**How to complete this task**
Once the line containing "Image resolution: width=1270" is found in the entries below, reproduce it and every line after it, stopping at and including the line containing "Task: Open page link 144 for natura rosa.png"; reproduce nothing else, and keep each line exact.
START Data shown
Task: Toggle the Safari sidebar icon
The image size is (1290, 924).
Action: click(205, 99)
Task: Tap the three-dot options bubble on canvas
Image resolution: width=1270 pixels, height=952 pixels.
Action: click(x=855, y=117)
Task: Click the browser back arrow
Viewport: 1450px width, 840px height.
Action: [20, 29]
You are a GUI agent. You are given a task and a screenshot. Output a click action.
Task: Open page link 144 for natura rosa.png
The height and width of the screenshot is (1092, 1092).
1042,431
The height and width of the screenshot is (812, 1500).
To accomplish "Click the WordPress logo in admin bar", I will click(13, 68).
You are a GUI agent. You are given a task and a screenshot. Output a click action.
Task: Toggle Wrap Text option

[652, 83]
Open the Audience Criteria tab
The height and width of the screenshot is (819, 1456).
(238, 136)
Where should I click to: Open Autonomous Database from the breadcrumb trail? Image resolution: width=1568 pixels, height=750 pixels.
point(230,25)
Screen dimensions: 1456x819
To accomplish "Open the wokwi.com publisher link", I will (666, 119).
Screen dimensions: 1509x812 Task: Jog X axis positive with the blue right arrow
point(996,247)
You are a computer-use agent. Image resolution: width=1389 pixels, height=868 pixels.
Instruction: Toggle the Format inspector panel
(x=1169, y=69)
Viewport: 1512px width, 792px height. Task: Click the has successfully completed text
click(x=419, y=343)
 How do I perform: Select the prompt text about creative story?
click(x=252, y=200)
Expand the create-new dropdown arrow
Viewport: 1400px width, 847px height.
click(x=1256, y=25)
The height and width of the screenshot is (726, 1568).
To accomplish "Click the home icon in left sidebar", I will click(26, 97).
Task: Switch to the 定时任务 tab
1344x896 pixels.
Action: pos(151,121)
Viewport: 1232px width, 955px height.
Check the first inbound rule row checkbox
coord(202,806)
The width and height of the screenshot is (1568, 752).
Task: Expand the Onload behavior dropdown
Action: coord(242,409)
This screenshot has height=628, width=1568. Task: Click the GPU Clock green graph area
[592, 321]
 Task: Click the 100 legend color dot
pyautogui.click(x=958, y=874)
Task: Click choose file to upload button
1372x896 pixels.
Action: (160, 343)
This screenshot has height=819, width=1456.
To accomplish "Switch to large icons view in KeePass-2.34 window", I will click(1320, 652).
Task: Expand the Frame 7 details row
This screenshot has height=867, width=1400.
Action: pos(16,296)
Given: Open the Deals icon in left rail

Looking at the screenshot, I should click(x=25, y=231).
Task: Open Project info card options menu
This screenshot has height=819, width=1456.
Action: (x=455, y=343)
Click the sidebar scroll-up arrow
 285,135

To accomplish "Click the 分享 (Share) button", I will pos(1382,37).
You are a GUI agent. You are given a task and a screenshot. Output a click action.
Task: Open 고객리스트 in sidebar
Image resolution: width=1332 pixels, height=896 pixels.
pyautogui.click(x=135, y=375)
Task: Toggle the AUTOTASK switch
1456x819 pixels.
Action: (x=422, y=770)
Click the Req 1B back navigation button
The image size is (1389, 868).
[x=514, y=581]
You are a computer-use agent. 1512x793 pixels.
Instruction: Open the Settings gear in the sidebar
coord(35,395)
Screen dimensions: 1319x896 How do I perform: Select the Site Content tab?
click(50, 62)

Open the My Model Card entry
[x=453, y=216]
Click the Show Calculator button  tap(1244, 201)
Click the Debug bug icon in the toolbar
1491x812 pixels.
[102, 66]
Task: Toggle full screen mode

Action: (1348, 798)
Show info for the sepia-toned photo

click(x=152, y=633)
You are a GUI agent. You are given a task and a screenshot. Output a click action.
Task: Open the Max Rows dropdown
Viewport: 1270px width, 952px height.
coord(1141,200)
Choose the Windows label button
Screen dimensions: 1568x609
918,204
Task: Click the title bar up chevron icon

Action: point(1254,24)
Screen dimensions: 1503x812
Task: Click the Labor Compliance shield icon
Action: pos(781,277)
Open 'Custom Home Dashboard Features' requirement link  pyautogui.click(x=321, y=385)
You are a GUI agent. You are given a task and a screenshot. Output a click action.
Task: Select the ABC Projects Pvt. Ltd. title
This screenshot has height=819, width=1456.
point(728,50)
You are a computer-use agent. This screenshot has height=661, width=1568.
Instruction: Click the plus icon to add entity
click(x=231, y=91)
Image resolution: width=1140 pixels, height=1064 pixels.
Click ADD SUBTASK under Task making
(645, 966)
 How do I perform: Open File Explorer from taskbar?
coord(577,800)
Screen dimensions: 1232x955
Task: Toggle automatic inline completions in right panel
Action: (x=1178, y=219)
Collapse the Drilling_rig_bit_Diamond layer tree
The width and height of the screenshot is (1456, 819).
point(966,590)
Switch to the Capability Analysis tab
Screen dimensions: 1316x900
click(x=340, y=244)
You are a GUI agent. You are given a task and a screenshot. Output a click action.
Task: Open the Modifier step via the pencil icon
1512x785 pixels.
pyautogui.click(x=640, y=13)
END Data shown
**Your response**
Image resolution: width=1270 pixels, height=952 pixels.
Action: click(x=855, y=117)
Task: Click the browser back arrow
Viewport: 1450px width, 840px height.
Action: [20, 29]
You are a GUI agent. You are given a task and a screenshot. Output a click action.
Task: Open page link 144 for natura rosa.png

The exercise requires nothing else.